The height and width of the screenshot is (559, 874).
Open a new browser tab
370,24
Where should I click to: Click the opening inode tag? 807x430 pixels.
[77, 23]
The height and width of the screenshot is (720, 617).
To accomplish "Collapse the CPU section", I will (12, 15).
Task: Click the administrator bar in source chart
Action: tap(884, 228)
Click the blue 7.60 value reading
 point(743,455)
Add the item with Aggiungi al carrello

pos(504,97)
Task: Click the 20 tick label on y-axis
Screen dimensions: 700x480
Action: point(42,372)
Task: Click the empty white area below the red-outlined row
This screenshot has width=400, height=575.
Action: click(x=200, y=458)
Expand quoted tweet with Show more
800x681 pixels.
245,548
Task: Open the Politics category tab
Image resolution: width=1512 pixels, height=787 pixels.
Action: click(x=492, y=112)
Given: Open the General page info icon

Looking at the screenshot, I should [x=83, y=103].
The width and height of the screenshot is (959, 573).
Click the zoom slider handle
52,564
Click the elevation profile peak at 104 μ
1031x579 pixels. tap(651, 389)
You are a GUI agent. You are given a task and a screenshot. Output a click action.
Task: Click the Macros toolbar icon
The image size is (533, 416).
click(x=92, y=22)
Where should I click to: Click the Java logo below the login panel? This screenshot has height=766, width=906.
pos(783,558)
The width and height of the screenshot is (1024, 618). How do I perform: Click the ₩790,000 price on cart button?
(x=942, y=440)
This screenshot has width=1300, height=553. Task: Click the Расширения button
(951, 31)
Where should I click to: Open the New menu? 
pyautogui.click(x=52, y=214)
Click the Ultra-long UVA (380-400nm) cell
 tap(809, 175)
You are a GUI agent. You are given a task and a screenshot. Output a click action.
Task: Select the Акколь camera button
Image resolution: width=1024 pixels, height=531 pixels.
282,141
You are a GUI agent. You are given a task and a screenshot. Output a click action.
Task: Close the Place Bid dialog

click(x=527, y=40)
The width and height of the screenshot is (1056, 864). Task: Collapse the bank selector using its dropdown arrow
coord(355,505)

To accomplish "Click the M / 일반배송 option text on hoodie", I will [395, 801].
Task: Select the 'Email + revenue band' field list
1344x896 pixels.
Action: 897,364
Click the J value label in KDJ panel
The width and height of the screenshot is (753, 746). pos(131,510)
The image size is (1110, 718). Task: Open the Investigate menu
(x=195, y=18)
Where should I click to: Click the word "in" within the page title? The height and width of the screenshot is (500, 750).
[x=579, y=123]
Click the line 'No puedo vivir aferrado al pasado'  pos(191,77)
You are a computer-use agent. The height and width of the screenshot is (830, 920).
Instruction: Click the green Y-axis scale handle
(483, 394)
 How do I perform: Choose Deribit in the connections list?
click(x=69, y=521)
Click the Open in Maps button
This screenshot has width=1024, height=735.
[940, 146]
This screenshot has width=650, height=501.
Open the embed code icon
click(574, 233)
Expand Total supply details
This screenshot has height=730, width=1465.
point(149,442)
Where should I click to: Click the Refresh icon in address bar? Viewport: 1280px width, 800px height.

Exercise aim: Return all of the listing above exactly, leaving nothing out.

Written answer:
The height and width of the screenshot is (559, 874).
Open a new browser tab
370,24
Where should I click to: Click the opening inode tag? 807x430 pixels.
[77, 23]
The height and width of the screenshot is (720, 617).
To accomplish "Collapse the CPU section", I will (12, 15).
Task: Click the administrator bar in source chart
Action: tap(884, 228)
Click the blue 7.60 value reading
 point(743,455)
Add the item with Aggiungi al carrello

pos(504,97)
Task: Click the 20 tick label on y-axis
Screen dimensions: 700x480
Action: point(42,372)
Task: Click the empty white area below the red-outlined row
This screenshot has width=400, height=575.
Action: click(x=200, y=458)
Expand quoted tweet with Show more
800x681 pixels.
245,548
Task: Open the Politics category tab
Image resolution: width=1512 pixels, height=787 pixels.
Action: click(x=492, y=112)
Given: Open the General page info icon

Looking at the screenshot, I should [x=83, y=103].
The width and height of the screenshot is (959, 573).
Click the zoom slider handle
52,564
Click the elevation profile peak at 104 μ
1031x579 pixels. tap(651, 389)
You are a GUI agent. You are given a task and a screenshot. Output a click action.
Task: Click the Macros toolbar icon
The image size is (533, 416).
click(x=92, y=22)
Where should I click to: Click the Java logo below the login panel? This screenshot has height=766, width=906.
pos(783,558)
The width and height of the screenshot is (1024, 618). How do I perform: Click the ₩790,000 price on cart button?
(x=942, y=440)
This screenshot has width=1300, height=553. Task: Click the Расширения button
(951, 31)
Where should I click to: Open the New menu? 
pyautogui.click(x=52, y=214)
Click the Ultra-long UVA (380-400nm) cell
 tap(809, 175)
You are a GUI agent. You are given a task and a screenshot. Output a click action.
Task: Select the Акколь camera button
Image resolution: width=1024 pixels, height=531 pixels.
282,141
You are a GUI agent. You are given a task and a screenshot. Output a click action.
Task: Close the Place Bid dialog

click(x=527, y=40)
The width and height of the screenshot is (1056, 864). Task: Collapse the bank selector using its dropdown arrow
coord(355,505)

To accomplish "Click the M / 일반배송 option text on hoodie", I will [395, 801].
Task: Select the 'Email + revenue band' field list
1344x896 pixels.
Action: 897,364
Click the J value label in KDJ panel
The width and height of the screenshot is (753, 746). pos(131,510)
The image size is (1110, 718). Task: Open the Investigate menu
(x=195, y=18)
Where should I click to: Click the word "in" within the page title? The height and width of the screenshot is (500, 750).
[x=579, y=123]
Click the line 'No puedo vivir aferrado al pasado'  pos(191,77)
You are a computer-use agent. The height and width of the screenshot is (830, 920).
Instruction: Click the green Y-axis scale handle
(483, 394)
 How do I perform: Choose Deribit in the connections list?
click(x=69, y=521)
Click the Open in Maps button
This screenshot has width=1024, height=735.
[940, 146]
This screenshot has width=650, height=501.
Open the embed code icon
click(574, 233)
Expand Total supply details
This screenshot has height=730, width=1465.
point(149,442)
Where should I click to: Click the Refresh icon in address bar? Viewport: 1280px width, 800px height.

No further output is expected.